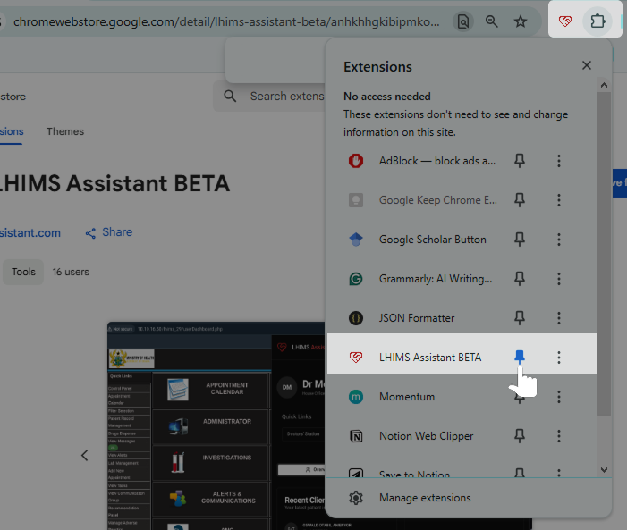Screen dimensions: 627x530
Task: Open more options for Notion Web Clipper
Action: pyautogui.click(x=559, y=436)

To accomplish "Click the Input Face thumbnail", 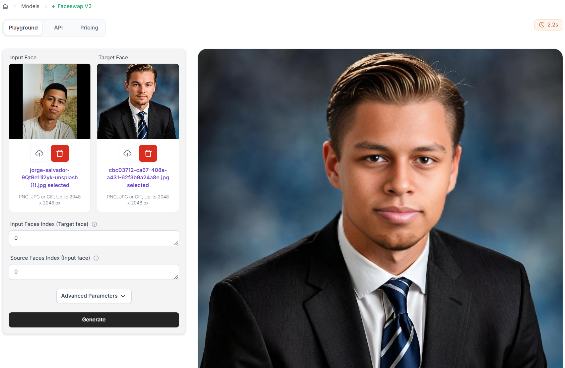I will pyautogui.click(x=50, y=101).
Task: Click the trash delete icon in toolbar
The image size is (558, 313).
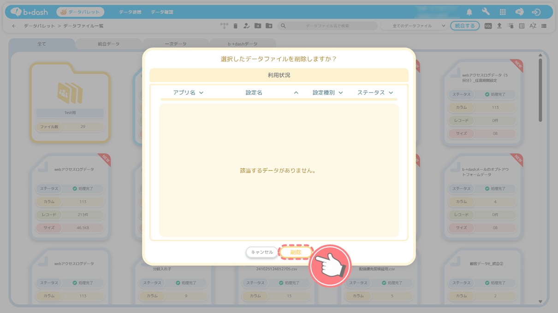Action: pos(235,26)
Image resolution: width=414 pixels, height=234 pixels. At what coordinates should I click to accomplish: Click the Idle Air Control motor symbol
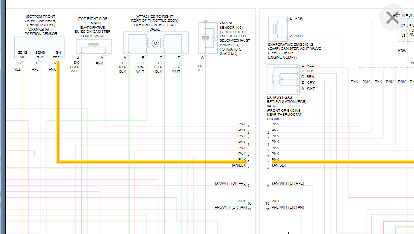tap(155, 44)

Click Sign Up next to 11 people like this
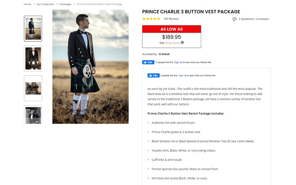178,62
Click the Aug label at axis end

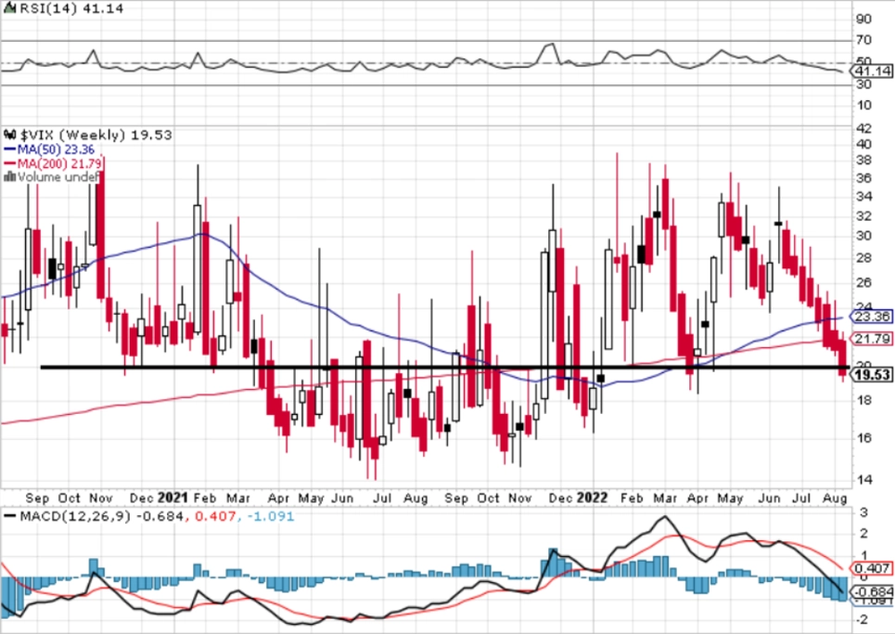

☆ ☆ ☆ ☆ ☆

▶ [Work item]: The line containing "Image resolution: width=414" and every line after it, through the end of the material above, are to be printed exactly; no pictures belong in the output.

▶ [Solution]:
Image resolution: width=414 pixels, height=234 pixels. At what coordinates should I click to accomplish: Click the Idle Air Control motor symbol
tap(155, 44)

Click Sign Up next to 11 people like this
178,62
Click the Aug label at axis end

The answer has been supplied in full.